### TASK STATEMENT
Reproduce the records verbatim, beginning at the line containing "You are a computer-use agent. Image" and continuing through the line containing "(x=117, y=132)", with both of those lines included.

Dataset excerpt
* * *

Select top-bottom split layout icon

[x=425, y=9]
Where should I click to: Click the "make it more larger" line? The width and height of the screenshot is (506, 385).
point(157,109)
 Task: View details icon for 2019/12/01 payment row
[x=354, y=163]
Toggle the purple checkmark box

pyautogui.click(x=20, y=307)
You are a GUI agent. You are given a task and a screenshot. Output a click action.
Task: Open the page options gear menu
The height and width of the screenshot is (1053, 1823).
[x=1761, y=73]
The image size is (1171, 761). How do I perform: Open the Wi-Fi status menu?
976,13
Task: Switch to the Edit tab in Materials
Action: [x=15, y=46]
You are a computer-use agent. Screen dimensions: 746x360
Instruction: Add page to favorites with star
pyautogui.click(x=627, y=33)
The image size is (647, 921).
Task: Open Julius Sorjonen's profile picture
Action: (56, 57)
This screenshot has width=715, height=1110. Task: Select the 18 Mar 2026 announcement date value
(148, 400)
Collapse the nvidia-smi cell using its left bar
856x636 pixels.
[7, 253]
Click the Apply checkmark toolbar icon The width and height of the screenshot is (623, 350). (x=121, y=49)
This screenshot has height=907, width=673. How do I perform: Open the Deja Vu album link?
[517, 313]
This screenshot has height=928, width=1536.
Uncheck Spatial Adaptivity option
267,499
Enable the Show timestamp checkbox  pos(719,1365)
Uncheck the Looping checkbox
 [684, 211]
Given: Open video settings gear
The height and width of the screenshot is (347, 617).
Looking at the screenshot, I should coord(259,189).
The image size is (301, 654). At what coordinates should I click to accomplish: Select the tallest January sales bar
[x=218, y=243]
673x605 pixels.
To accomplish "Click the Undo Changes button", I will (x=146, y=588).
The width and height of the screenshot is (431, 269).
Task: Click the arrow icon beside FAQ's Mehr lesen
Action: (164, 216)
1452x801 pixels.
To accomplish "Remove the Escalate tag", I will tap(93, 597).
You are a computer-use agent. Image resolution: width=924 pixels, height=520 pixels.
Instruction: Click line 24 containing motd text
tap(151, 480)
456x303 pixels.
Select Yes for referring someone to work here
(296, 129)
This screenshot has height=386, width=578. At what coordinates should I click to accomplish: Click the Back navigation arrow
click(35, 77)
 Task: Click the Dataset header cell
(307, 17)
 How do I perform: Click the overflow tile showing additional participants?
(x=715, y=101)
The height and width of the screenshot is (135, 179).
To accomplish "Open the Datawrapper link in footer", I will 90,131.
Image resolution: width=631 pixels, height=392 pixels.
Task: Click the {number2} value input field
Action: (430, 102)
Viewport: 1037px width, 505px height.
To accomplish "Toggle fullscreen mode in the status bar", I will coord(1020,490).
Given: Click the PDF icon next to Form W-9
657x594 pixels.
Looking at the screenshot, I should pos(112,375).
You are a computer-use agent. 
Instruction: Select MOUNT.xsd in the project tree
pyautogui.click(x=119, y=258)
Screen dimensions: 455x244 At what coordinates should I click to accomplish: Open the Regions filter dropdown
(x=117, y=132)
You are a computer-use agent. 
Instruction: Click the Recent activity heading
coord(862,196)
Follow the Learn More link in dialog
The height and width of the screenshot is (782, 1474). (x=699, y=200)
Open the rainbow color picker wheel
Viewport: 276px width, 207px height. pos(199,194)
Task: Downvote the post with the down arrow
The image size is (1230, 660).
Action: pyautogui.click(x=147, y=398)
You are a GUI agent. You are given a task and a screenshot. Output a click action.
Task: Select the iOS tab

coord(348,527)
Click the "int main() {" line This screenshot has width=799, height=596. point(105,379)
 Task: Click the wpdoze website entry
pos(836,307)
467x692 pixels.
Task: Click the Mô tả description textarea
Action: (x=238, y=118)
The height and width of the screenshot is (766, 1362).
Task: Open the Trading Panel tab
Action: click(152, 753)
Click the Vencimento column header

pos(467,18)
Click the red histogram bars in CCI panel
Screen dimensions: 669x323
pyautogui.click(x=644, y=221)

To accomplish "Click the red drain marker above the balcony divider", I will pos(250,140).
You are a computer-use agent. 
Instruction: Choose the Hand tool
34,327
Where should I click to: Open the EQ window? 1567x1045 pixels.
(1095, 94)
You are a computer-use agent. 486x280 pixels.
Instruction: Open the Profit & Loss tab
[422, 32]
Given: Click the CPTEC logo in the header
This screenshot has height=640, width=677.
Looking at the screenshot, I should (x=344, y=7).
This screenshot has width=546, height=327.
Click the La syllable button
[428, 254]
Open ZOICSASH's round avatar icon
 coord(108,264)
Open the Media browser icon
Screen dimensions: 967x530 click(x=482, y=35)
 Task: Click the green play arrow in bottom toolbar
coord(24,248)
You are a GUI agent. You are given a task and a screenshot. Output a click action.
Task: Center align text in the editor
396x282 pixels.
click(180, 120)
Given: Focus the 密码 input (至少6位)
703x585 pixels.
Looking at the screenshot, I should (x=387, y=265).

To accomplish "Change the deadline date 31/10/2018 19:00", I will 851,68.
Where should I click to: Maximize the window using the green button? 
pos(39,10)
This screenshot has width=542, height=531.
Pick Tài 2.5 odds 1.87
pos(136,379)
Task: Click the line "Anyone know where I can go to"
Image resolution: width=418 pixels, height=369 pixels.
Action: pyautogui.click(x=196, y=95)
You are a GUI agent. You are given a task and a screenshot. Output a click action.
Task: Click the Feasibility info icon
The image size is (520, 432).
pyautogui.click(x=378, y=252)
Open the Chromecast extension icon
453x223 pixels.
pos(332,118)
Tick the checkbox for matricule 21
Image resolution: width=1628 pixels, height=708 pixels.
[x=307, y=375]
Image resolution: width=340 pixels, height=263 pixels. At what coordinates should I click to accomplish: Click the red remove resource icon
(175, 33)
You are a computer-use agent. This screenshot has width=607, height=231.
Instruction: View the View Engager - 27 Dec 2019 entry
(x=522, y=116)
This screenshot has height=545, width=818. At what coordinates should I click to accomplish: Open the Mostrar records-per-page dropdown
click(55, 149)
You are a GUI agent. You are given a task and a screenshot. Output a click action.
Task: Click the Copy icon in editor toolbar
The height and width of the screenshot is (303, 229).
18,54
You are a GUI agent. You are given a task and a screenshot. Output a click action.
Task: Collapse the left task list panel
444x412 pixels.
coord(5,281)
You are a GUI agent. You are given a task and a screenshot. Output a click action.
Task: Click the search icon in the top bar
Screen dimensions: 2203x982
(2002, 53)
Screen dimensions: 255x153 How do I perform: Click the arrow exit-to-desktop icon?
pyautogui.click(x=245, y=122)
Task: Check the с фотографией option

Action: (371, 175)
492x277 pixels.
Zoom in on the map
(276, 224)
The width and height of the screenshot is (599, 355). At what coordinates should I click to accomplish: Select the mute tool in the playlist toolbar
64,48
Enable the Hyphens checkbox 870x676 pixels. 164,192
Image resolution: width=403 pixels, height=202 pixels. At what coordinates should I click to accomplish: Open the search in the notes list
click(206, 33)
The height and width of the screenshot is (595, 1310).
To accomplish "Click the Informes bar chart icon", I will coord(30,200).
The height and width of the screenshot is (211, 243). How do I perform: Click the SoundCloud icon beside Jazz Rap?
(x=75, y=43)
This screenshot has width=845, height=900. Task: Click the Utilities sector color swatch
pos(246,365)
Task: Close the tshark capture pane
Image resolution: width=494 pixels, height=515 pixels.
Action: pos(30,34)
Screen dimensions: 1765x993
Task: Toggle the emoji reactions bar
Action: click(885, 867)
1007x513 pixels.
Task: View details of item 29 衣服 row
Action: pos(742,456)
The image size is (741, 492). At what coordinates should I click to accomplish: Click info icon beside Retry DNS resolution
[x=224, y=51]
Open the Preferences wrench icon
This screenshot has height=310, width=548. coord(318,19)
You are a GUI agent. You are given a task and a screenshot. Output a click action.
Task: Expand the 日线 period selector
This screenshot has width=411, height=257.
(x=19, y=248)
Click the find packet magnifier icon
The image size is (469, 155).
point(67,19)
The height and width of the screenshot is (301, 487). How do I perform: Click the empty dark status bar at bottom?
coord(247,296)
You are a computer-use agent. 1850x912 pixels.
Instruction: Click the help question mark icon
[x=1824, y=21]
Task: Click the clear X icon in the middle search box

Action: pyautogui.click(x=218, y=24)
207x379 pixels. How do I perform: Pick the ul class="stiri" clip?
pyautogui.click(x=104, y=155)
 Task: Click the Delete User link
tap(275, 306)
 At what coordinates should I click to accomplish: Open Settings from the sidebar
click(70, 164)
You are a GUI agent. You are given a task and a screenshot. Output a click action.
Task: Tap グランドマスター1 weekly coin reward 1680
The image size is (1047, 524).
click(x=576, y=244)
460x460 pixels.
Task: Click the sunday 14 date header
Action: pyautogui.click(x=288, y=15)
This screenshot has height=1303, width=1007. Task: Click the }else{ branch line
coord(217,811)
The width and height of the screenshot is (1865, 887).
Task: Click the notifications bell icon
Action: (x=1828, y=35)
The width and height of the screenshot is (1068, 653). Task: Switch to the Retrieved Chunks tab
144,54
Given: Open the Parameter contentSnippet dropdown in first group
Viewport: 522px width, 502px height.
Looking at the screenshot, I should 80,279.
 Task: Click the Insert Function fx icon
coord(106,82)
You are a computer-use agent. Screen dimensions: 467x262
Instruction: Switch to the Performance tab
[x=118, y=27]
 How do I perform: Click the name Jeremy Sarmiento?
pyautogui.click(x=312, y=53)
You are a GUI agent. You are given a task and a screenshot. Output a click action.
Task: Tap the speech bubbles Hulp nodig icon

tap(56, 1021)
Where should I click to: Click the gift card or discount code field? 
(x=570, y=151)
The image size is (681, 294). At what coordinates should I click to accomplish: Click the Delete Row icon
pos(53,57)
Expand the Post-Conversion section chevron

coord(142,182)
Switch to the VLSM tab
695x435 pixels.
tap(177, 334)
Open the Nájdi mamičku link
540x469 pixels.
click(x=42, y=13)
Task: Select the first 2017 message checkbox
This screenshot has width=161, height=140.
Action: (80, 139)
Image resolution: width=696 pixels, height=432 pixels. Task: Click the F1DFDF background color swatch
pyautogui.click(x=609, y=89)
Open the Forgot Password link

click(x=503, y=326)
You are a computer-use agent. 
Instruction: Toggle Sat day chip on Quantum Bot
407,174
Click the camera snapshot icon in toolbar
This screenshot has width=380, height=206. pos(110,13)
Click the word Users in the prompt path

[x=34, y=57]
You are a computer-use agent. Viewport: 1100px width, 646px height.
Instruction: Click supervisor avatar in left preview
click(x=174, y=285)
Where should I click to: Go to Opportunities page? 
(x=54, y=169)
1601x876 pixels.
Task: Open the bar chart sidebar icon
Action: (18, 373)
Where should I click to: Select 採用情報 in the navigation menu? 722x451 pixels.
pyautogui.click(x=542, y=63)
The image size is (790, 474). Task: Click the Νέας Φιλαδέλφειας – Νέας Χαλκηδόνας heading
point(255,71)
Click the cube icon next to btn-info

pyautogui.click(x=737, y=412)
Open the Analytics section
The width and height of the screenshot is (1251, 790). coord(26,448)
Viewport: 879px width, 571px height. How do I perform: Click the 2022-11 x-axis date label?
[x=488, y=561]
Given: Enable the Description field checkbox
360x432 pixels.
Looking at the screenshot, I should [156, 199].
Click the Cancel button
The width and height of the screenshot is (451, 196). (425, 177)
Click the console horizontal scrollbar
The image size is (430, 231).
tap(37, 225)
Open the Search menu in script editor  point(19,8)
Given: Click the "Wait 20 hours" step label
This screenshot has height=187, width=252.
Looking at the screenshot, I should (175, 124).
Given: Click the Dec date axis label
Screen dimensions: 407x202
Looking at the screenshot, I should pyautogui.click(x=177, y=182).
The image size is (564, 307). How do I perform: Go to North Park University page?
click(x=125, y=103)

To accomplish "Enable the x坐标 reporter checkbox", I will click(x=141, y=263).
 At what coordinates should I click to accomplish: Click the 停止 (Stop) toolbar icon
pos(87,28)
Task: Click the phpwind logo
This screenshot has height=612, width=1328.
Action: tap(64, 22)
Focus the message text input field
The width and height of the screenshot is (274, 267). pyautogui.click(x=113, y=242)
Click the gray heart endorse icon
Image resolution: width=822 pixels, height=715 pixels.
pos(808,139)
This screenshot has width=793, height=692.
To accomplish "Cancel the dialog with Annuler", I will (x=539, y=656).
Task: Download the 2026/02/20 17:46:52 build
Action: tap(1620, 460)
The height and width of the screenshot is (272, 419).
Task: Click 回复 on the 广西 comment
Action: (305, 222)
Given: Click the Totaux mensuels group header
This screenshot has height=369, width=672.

* * *

### EXERCISE RESULT
You are a computer-use agent. Image resolution: width=924 pixels, height=520 pixels.
Instruction: Click line 24 containing motd text
tap(151, 480)
456x303 pixels.
Select Yes for referring someone to work here
(296, 129)
This screenshot has height=386, width=578. At what coordinates should I click to accomplish: Click the Back navigation arrow
click(35, 77)
 Task: Click the Dataset header cell
(307, 17)
 How do I perform: Click the overflow tile showing additional participants?
(x=715, y=101)
The height and width of the screenshot is (135, 179).
To accomplish "Open the Datawrapper link in footer", I will 90,131.
Image resolution: width=631 pixels, height=392 pixels.
Task: Click the {number2} value input field
Action: (430, 102)
Viewport: 1037px width, 505px height.
To accomplish "Toggle fullscreen mode in the status bar", I will coord(1020,490).
Given: Click the PDF icon next to Form W-9
657x594 pixels.
Looking at the screenshot, I should pos(112,375).
You are a computer-use agent. 
Instruction: Select MOUNT.xsd in the project tree
pyautogui.click(x=119, y=258)
Screen dimensions: 455x244 At what coordinates should I click to accomplish: Open the Regions filter dropdown
(x=117, y=132)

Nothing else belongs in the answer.